Try it: Only one stretch of the records below should be repeated. It starts with the line containing "Task: Click the Поделиться share screen icon" and goes on through the line containing "This screenshot has width=1280, height=720.", exactly as written.

Segment Start: Task inputs

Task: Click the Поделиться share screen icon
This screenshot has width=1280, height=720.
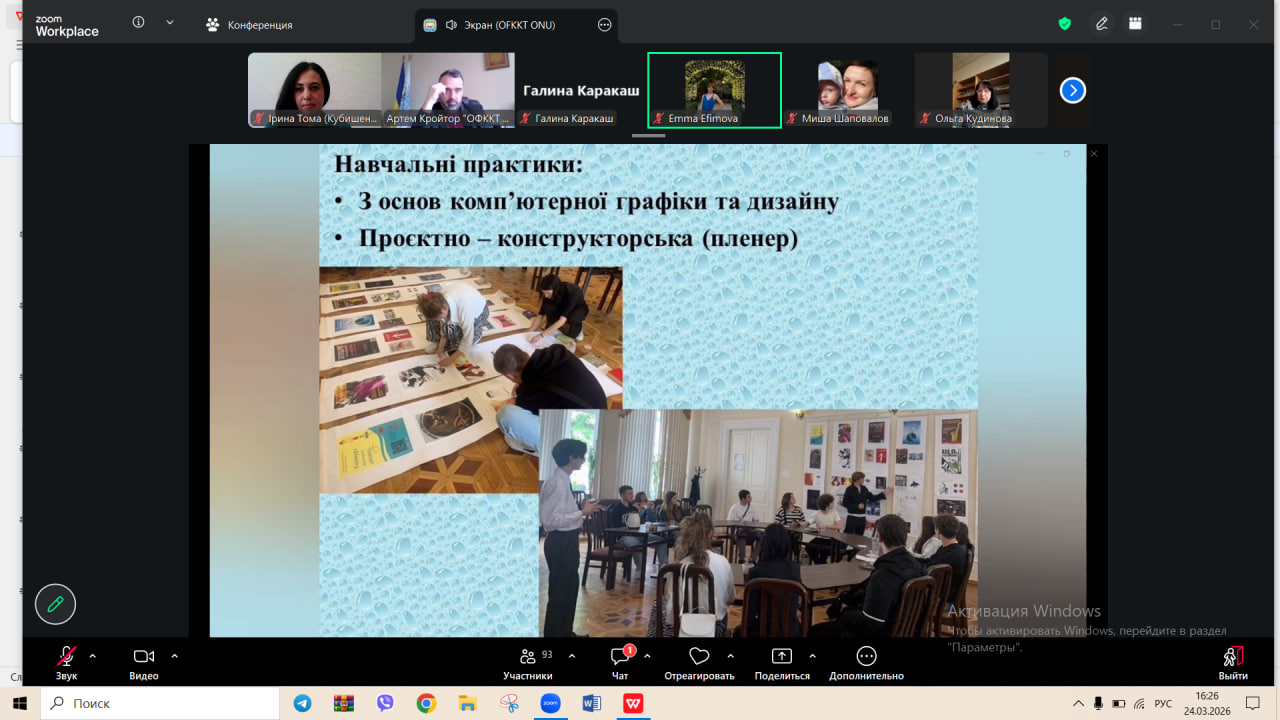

Segment End: Task inputs
Segment Start: Task inputs

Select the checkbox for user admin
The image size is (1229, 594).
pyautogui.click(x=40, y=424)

Segment End: Task inputs

Result below:
Task: Click the Поделиться share screen icon
This screenshot has width=1280, height=720.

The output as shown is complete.